The first one I stopped at had a free air hose, but someone was using it. Fine, I’m not the only person in MN who doesn’t wanna pay for air; I can wait over here next to the gas pumps. But then the guy using it opened up his hood and his trunk, and I frowned a little bit at that, but figured, heck, how much longer could he be? While I was waiting for this guy to finish doing whatever he was doing, a car pulled in front of me. I thought they were waiting for the gas pump next to me to open up. But then, a woman got out, popped her hood and went to the trunk for jumper cables. Too much going on at this station; I’ll try the next nearest Holiday down the road.

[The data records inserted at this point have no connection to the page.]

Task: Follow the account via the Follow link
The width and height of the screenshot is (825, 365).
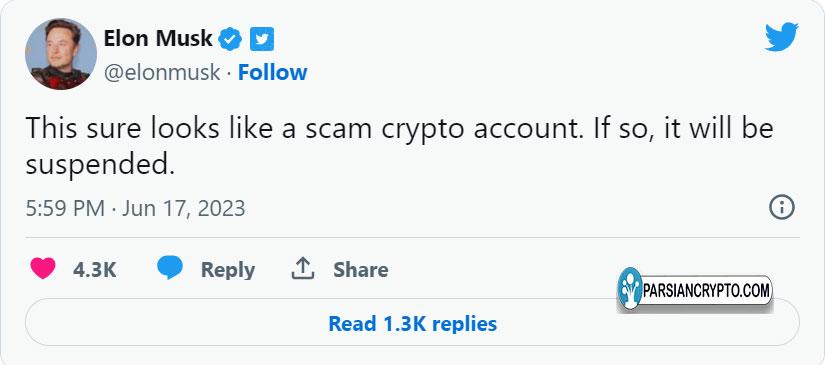Action: point(273,72)
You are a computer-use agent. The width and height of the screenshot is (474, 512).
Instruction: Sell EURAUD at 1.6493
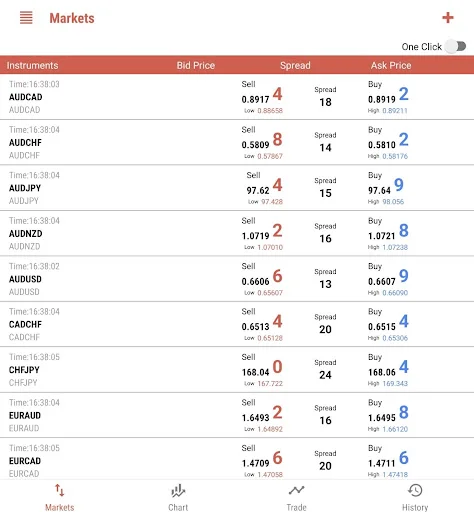coord(262,415)
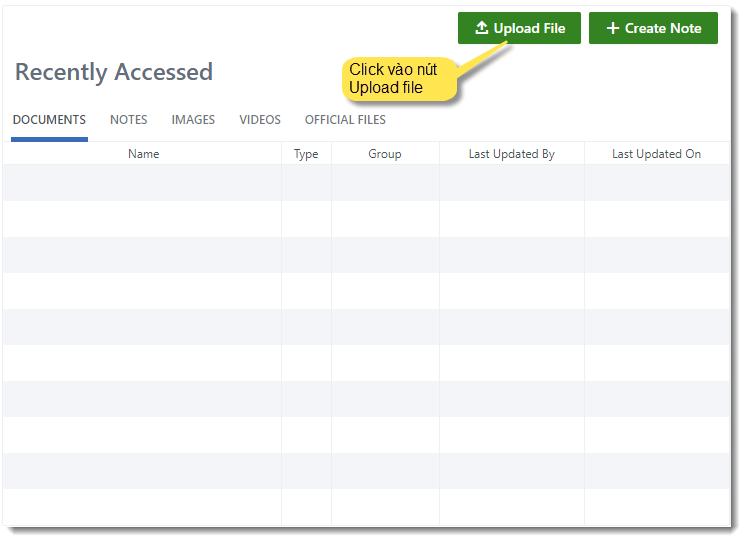746x542 pixels.
Task: Sort by the Name column header
Action: click(143, 154)
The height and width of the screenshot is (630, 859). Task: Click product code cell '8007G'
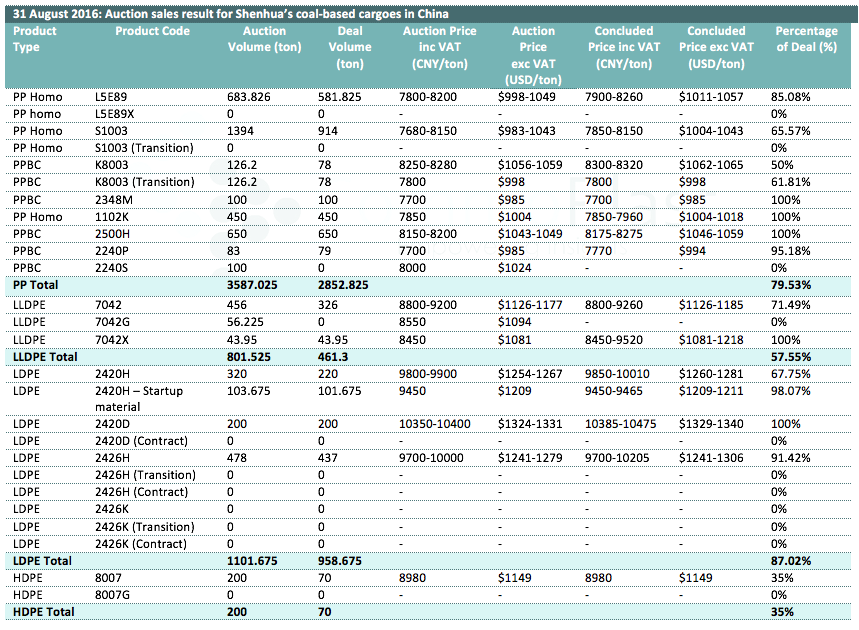point(113,594)
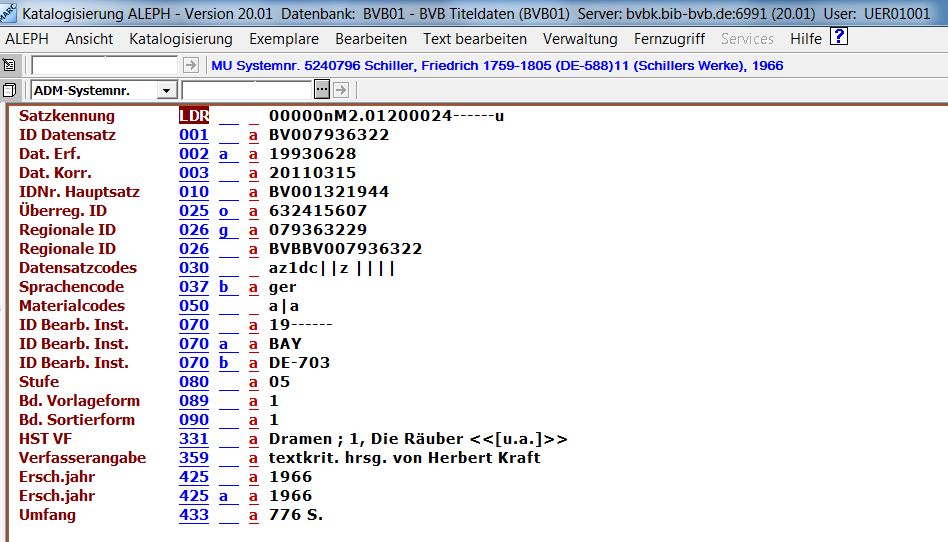948x542 pixels.
Task: Click field tag 359 for Verfasserangabe
Action: [x=193, y=458]
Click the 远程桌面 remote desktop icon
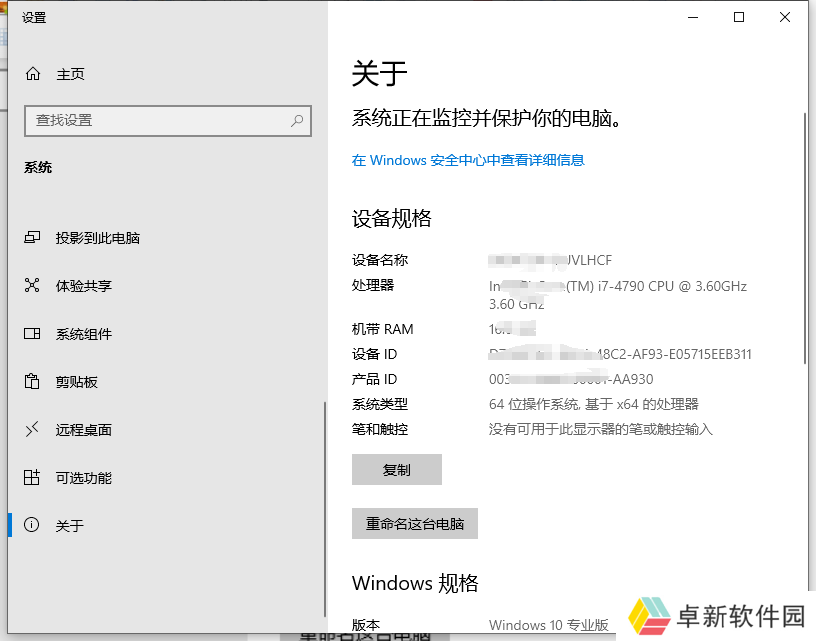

At the next Holiday, there was no one at the air hose. I would’ve loved to pull in there and pump up, but there were no less than four cars blocking the only road into the parking lot. Two cars have had a minor fender bender, and the drivers decided they have to get out and talk about it right there in the road, instead of pulling over. In front of them is a pickup truck that couldn’t seem to get up the small incline turning the corner, because its wheels were just spinning away on the ice. Nice.

I pulled into the parking lot of the next nearest Holiday station, right up to the air hose. Every Holiday has a big sign directly above the hose that reads “FREE AIR.” The sign at this station had a piece of paper taped over the sign. I had to wait until the wind stopped blowing to read the piece of paper. It read, of course, “Out Of Order.” Back in the car.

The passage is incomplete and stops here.